**Try it:** Pull each line with the string "computer" from the entries.

**Data extracts:**
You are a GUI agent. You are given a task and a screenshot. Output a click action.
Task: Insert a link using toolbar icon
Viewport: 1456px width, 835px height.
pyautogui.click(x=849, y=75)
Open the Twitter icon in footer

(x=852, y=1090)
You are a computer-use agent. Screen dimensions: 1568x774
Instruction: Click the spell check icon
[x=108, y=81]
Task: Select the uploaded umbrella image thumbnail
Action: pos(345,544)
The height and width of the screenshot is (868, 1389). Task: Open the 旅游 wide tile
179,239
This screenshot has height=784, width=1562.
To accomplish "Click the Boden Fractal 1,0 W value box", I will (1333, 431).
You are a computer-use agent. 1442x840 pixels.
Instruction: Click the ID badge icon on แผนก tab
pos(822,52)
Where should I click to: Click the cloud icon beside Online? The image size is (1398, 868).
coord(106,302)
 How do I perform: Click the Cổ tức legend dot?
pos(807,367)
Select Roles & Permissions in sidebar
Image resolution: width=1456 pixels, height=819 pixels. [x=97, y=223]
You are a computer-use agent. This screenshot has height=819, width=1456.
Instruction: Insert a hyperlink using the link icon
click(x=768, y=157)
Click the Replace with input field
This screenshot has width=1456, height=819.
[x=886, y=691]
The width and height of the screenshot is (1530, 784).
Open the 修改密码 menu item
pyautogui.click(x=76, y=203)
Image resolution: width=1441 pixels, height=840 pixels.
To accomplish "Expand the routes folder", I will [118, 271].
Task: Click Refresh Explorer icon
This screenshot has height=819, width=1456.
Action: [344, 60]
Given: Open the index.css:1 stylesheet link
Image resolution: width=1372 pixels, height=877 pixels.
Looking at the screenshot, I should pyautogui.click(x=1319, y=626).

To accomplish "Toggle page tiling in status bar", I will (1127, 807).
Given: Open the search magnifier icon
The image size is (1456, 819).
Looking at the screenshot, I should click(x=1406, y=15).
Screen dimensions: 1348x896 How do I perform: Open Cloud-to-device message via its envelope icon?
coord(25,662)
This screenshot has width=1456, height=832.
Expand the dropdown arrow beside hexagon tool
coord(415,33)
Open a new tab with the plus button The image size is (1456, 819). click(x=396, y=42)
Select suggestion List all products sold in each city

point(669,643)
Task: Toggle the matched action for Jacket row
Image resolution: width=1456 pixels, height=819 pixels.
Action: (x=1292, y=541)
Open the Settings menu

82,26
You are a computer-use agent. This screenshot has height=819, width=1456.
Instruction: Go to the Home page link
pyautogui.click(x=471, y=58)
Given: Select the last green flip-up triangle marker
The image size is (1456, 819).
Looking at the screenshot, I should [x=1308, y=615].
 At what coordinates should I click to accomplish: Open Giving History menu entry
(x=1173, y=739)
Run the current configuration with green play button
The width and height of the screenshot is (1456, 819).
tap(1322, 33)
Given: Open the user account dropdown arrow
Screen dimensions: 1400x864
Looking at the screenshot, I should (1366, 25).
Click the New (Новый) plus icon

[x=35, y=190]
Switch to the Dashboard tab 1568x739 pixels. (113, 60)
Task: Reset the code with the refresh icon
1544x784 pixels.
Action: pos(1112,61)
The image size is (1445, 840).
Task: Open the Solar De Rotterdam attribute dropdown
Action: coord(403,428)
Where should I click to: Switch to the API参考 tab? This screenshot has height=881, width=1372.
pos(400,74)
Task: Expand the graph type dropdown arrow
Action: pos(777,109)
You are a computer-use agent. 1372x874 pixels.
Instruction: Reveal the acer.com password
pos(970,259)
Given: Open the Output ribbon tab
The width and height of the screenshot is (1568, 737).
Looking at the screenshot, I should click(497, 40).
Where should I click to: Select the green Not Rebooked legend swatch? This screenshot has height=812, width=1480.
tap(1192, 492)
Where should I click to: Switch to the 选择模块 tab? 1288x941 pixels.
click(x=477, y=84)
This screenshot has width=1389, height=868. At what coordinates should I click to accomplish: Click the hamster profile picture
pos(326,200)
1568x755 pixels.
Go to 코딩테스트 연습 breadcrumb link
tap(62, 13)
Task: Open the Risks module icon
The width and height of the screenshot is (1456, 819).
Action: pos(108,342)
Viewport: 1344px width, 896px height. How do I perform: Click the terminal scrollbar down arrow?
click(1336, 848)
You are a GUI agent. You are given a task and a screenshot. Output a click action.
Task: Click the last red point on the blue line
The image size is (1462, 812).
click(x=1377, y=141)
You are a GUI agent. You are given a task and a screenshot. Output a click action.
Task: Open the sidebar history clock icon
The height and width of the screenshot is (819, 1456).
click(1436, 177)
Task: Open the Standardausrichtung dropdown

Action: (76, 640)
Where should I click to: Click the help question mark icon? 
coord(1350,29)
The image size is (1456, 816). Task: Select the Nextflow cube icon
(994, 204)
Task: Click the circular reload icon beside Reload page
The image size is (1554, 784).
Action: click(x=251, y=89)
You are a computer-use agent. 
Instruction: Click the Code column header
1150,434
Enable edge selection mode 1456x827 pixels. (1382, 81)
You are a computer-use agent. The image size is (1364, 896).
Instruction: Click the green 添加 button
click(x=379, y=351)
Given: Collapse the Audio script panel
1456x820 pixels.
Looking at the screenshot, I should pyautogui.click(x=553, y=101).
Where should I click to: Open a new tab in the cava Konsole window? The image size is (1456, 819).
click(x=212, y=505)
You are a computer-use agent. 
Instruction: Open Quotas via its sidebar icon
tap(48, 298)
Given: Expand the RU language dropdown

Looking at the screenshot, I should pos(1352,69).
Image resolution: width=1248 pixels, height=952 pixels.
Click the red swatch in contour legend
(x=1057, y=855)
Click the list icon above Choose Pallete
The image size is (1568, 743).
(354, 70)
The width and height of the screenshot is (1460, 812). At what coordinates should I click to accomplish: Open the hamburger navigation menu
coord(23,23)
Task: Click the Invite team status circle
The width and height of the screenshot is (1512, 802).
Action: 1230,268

**Written solution:**
You are a computer-use agent. Screen dimensions: 1568x774
You are a computer-use agent. 1442x840 pixels.
You are a computer-use agent. This screenshot has height=819, width=1456.
You are a computer-use agent. This screenshot has height=819, width=1456.
You are a computer-use agent. 1372x874 pixels.
You are a computer-use agent. 
You are a computer-use agent. The image size is (1364, 896).
You are a computer-use agent. 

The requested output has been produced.